Aku masih ingin bertanya tapi Puang Sanna sudah memanggil kami untuk pulang. Kelihatannya beliau ada urusan yang sangat penting sampai-sampai ada seseorang yang mendatanginya ke tempat ini. Melihat hal itu, pak Timbo meminta beliau untuk pulang lebih dulu bersama orang itu, lalu kami berdua juga pulang.

Tapi tidak jauh dari rumah orang yang sakit tadi, aku merakan pergerakan aneh di sekitarku. Angin malam berhembus agak kencang, tapi daun dipepohonan tetap diam, seakan angin kencang yang kurasakan itu tidak terjadi.

Pak Timbo yang berada di samping kiri melihat ke arahku, lalu menoleh ke belakang, dia meraih golok yang tersampir di pinggangnya, terlihat tampak waspada. Suara burung hantu dan beberapa burung lainnya terdengar di belakang kami.

"Lakare-karena ko?" (Kamu ingin bermain-main)

Kualihkan pandaganku ke samping saat mendengar pak Timbo berbicara dengan nada yang tidak bersahabat.
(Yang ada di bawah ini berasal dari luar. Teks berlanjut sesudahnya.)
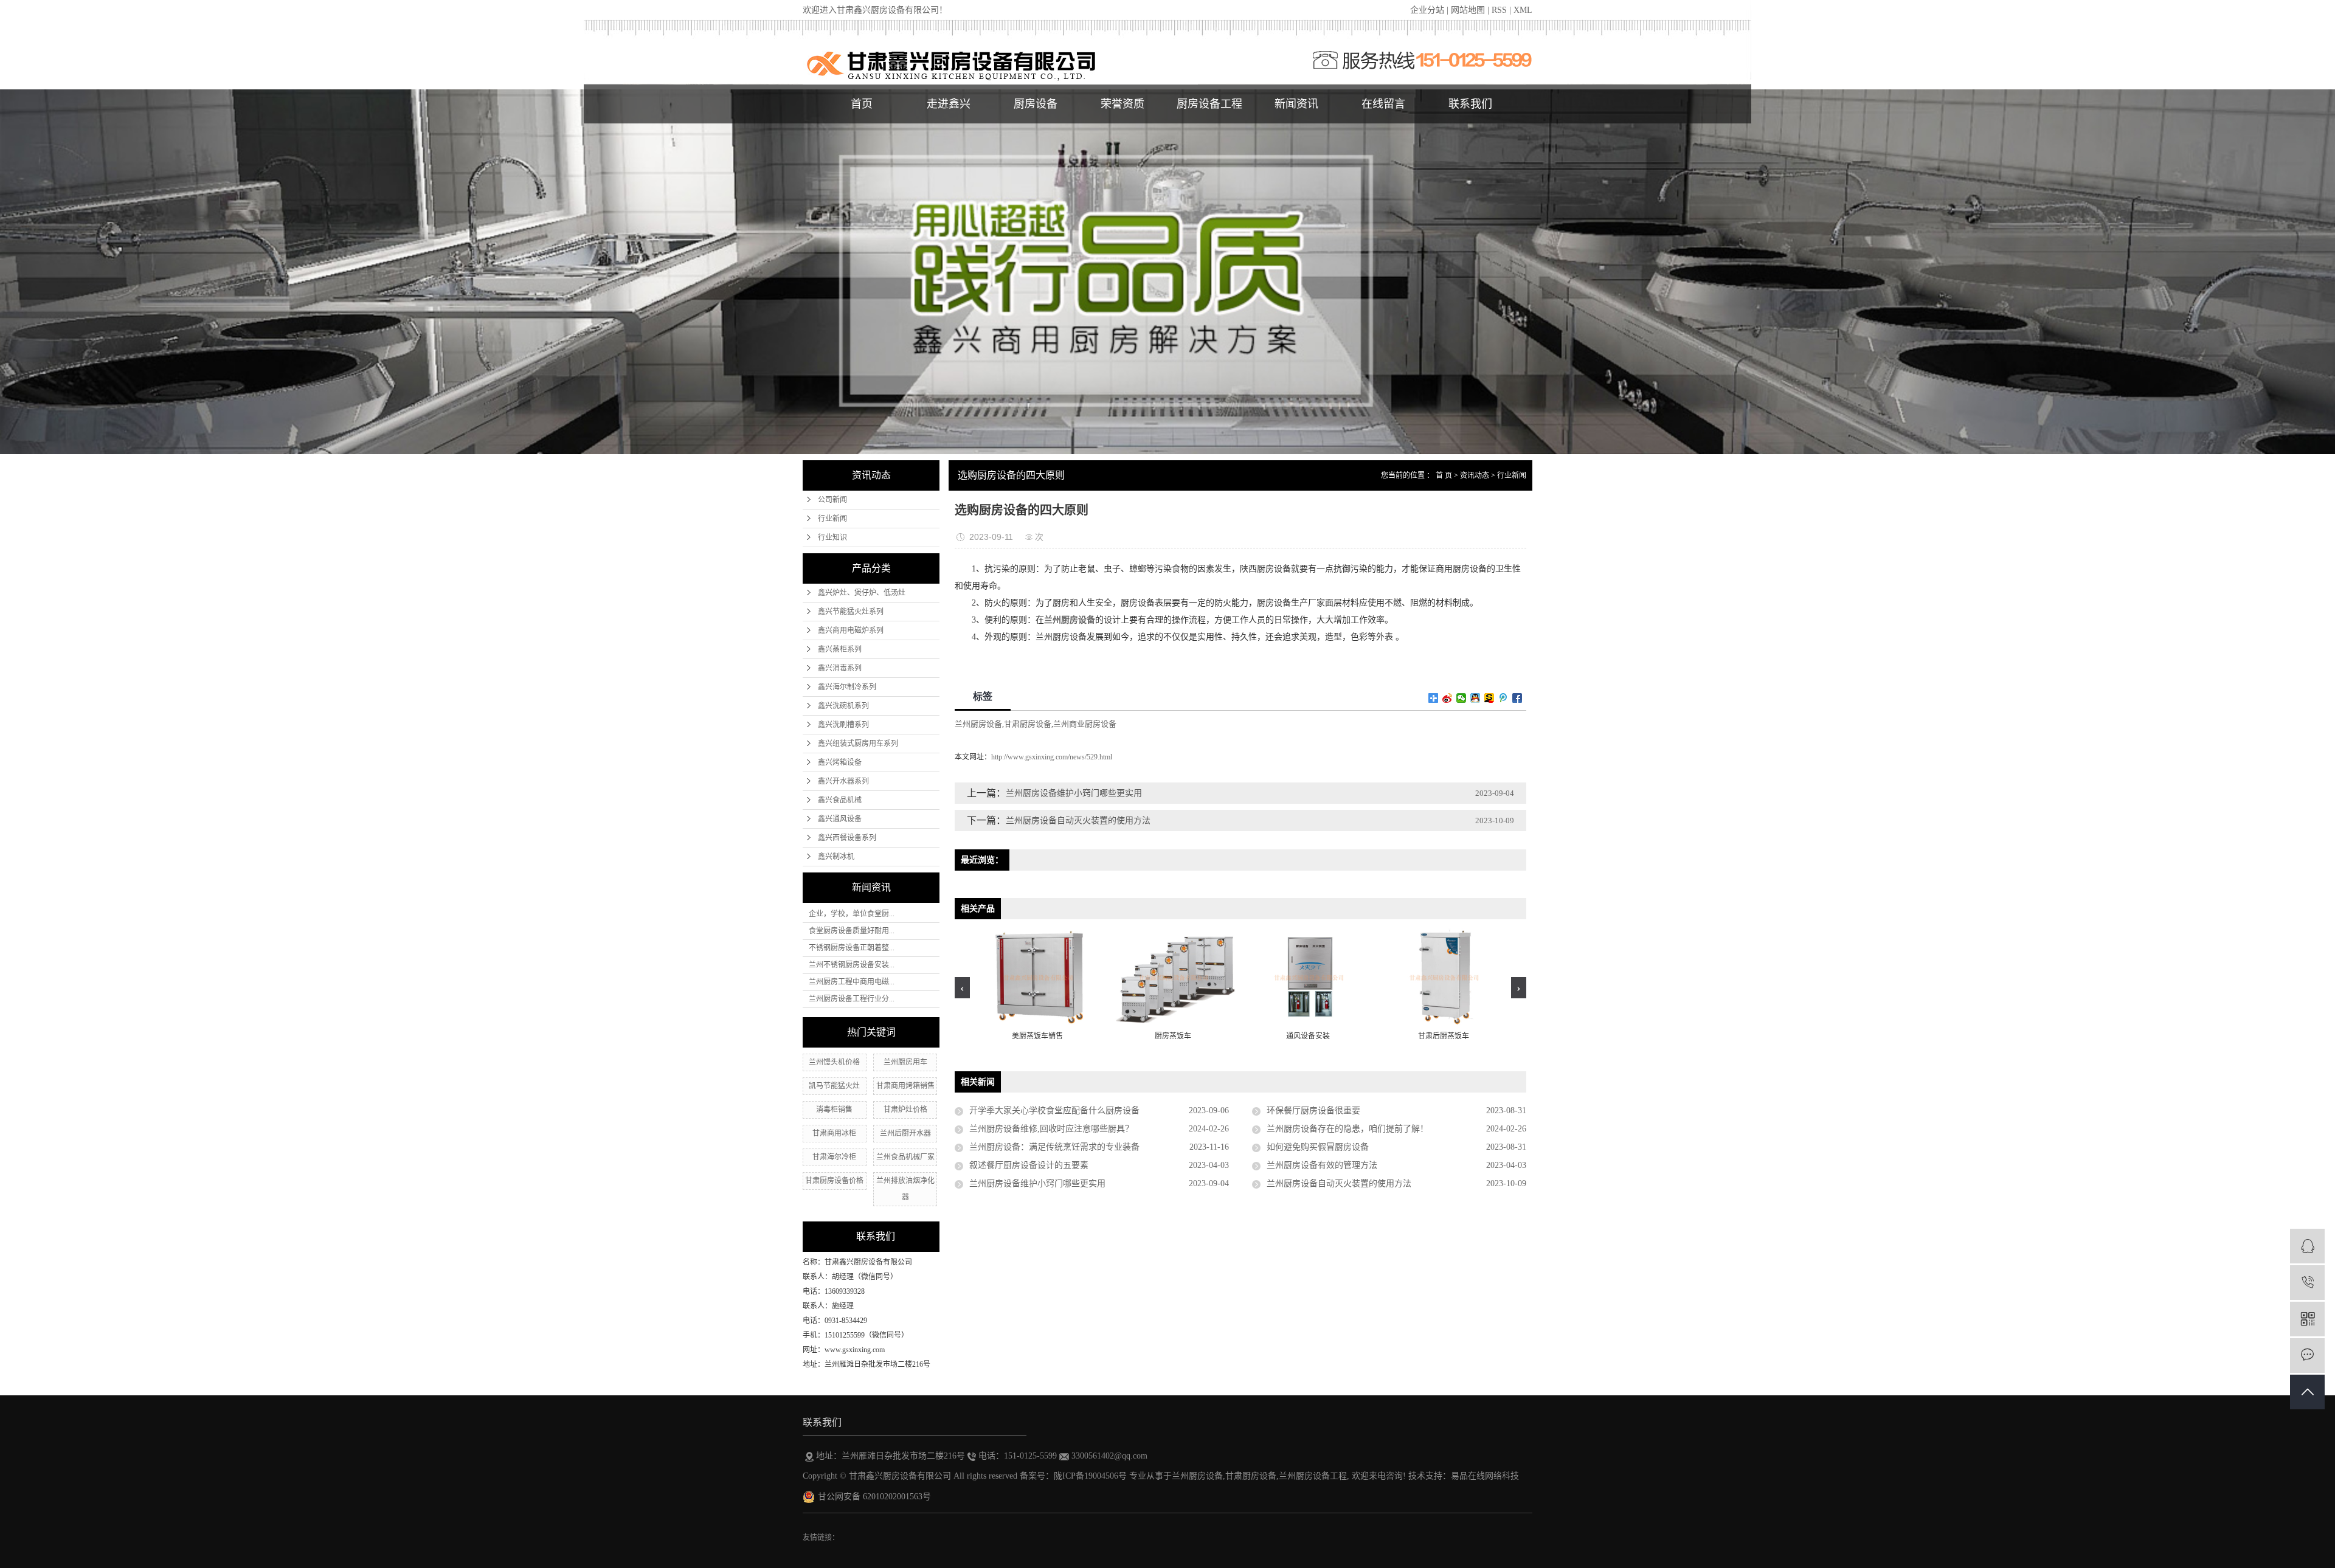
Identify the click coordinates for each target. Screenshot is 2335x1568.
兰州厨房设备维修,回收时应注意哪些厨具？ (1051, 1128)
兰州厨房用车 (905, 1062)
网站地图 (1468, 10)
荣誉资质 (1122, 104)
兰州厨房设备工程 (1313, 1475)
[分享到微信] (1461, 698)
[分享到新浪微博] (1447, 698)
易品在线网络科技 (1485, 1475)
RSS (1499, 10)
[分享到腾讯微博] (1503, 698)
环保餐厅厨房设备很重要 (1313, 1110)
Tidak sampai sepersekian menit aku merasakan angin itu kembali berhembus kencang, dari arah depan aku melihat seekor anjing hitam yang menatap nyalang ke arah kami.

Pak Timbo mengeluarkan goloknya, memandang tidak suka pada anjing yang berada beberapa meter di depan kami. Anehnya, anjing itu tidak lari atau sekedar menggong saat pak Timbo mengacungkan golok itu ke arahnya. Anjing itu tetap diam pada posisinya dengan pandangan yang semakin tajam kearah kami.

"Parakang."

Mendengar pak Timbo menyebut kata parakang, membuat sekujur tubuhku meremang. Aku memandang anjing hitam itu dengan perasaan was-was, jantungkungku berdegub kencang, kerongkonganku terasa kering. Itukah bentuk lain dari manusia jadi-jadian itu? Berbentuk anjing dengan tinggi yang tidak rata, mata yang memandang nyalang dan satu lagi yang baru kuperhatikan, anjing hitam di hadapanku tidak memiliki ekor.

Anjing hitam itu berjalan ke arah kami, dan pak Timbo malah tertawa melihatnya.

"Barani tokko compa." (Berani juga kamu menampakkan diri)

Setelah pak Timbo mengatakan itu, anjing itu tidak berjalan lagi, tapi berlari ke arah kami dan aku hanya bisa diam melihatnya. Sepertinya refleks tubuhku bermasalah, seharusnya aku juga berlari bukan malah diam melihat anjing hitam itu semakin dekat.

"Pak." Cicitku.

Pak Timbo memandangku. "Arrako akare-karena rolo?" tanyanya padaku. (Kamu ingin bermain-main dulu?)